Landschapselement grenzend aan bouwland. Landschapselementen tellen alleen mee als ze aangrenzend zijn aan bouwland. Zowel het landschapselement als het bouwland moet bij uw bedrijf in gebruik/beheer zijn. Dit is anders dan bij landschapselementen waarvoor u alleen subsidie aanvraagt en niet inzet voor GLMC 8. Deze subsidiabele landschapselementen moeten grenzen aan landbouwgrond. De landbouwgrond hoeft niet bij uw bedrijf in gebruik te zijn.
Definitie ‘aangrenzend’. Een landschapselement is aangrenzend indien:
- het landschapselement maximaal vijf meter van uw landbouwgrond (of bouwland) ligt.

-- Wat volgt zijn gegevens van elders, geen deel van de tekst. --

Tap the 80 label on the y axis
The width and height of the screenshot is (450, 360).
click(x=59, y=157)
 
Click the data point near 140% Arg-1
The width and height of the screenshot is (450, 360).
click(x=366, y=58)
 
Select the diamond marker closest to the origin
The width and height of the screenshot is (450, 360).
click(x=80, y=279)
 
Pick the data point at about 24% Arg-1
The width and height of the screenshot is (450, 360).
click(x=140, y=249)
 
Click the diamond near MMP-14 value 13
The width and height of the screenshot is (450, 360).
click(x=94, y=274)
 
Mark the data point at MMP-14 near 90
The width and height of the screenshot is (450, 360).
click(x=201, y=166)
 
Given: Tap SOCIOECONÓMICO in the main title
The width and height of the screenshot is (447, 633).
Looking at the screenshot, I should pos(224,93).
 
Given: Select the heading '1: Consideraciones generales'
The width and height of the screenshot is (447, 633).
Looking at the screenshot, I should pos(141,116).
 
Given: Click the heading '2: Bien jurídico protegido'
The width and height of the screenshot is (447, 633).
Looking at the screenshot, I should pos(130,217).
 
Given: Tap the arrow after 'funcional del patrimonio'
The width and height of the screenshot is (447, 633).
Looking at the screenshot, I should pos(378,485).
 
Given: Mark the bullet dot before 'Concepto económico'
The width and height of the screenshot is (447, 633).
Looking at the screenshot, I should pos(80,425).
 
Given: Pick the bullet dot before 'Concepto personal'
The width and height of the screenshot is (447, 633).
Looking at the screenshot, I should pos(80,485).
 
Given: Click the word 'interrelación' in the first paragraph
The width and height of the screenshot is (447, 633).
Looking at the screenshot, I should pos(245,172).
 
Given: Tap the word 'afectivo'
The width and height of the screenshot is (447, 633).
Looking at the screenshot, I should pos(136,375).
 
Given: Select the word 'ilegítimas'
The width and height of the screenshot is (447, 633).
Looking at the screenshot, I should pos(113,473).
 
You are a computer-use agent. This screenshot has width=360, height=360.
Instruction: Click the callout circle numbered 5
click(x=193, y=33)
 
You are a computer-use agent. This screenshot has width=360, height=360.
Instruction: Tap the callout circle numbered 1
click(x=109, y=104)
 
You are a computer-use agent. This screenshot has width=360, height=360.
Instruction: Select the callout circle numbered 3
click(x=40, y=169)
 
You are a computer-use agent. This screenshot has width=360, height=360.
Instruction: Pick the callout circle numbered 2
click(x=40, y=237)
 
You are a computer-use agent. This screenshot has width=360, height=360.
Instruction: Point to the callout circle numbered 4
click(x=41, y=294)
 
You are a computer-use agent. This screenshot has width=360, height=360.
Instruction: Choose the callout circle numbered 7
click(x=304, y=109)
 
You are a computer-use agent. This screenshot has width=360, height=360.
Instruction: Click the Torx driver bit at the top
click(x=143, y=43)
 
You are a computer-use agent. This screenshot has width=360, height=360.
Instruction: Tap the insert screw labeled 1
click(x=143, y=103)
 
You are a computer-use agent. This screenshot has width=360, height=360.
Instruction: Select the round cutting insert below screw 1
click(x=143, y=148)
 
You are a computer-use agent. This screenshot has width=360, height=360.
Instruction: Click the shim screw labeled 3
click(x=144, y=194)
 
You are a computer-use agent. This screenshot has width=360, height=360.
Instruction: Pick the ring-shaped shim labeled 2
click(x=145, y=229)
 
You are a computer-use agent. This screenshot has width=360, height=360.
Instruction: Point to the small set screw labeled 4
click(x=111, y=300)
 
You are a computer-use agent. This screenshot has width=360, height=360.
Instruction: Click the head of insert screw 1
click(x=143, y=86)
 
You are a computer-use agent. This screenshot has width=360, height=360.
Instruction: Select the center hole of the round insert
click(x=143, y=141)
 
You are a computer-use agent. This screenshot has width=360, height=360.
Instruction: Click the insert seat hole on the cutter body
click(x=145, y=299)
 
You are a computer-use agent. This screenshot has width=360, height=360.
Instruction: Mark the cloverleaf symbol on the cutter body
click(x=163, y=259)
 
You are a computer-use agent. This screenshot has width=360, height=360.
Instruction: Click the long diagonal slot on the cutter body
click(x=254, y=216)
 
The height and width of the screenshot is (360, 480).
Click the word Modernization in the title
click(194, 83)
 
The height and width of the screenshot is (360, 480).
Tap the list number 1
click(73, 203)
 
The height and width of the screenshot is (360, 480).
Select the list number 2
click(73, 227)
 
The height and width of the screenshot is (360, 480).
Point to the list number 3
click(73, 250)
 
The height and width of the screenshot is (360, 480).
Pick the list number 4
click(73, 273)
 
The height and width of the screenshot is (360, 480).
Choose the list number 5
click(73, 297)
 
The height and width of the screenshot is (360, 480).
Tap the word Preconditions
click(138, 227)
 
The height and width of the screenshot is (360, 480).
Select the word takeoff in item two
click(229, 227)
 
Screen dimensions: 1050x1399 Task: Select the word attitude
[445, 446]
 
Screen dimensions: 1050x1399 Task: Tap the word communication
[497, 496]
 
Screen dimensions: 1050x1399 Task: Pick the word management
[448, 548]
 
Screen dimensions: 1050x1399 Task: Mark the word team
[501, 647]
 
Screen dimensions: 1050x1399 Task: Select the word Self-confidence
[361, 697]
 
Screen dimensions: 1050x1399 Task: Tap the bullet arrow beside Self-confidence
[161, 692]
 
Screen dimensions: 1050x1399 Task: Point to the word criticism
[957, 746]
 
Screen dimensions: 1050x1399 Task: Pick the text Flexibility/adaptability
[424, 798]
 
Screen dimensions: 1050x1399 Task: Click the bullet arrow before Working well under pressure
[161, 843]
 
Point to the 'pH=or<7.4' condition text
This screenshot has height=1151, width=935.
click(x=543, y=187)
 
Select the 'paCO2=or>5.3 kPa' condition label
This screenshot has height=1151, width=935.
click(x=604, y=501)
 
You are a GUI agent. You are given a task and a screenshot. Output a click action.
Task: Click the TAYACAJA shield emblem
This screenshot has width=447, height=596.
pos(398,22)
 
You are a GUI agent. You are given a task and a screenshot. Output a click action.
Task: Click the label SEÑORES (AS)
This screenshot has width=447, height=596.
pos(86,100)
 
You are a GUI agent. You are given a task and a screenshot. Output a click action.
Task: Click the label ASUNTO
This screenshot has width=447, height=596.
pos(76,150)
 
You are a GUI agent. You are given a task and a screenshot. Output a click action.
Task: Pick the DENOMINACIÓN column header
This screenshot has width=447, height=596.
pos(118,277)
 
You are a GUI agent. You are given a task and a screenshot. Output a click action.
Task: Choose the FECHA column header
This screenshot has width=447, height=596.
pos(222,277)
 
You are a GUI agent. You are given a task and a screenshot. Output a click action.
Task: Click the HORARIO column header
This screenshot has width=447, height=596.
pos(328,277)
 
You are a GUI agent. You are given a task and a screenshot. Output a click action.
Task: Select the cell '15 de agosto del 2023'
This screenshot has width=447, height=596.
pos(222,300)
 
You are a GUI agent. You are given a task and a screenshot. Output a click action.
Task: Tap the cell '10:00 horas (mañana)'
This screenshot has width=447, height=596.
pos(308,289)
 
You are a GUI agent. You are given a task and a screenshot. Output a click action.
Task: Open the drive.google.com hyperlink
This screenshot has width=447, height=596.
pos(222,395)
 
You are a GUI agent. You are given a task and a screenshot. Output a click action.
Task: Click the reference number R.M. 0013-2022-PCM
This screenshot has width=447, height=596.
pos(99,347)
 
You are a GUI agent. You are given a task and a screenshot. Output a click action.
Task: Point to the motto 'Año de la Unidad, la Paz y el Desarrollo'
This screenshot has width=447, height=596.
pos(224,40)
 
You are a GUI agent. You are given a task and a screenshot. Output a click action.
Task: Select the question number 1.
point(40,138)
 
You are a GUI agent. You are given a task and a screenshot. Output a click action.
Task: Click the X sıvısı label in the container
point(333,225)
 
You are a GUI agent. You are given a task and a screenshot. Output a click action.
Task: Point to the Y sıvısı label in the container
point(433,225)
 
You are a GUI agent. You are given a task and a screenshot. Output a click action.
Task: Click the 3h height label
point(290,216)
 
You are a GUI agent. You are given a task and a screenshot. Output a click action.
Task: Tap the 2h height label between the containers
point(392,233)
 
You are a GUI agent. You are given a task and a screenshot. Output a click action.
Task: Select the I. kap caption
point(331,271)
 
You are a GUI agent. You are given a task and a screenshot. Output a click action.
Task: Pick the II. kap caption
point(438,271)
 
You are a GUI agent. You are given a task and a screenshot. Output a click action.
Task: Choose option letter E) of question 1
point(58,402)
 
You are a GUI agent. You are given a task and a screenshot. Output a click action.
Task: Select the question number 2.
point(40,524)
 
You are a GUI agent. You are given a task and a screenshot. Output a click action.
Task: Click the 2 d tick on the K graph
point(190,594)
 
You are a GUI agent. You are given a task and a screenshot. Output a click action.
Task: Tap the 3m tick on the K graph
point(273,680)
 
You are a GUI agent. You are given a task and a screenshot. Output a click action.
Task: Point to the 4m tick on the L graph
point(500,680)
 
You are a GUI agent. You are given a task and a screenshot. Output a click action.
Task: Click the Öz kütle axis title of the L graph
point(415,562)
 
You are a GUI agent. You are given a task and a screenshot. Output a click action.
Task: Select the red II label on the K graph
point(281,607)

Er mag daardoor bijv. een pad liggen tussen het landschapselement en uw grond;
- het landschapselement direct grenst aan een ander landschapselement, dat op of binnen vijf meter van landbouwgrond (of bouwland) ligt;
- een landschapselement met een duidelijke lange en korte zijde (bijv. een sloot of houtwal) moet ten minste met de lange zijde aan landbouwgrond (of bouwland) of een ander subsidiabel landschapselement grenzen.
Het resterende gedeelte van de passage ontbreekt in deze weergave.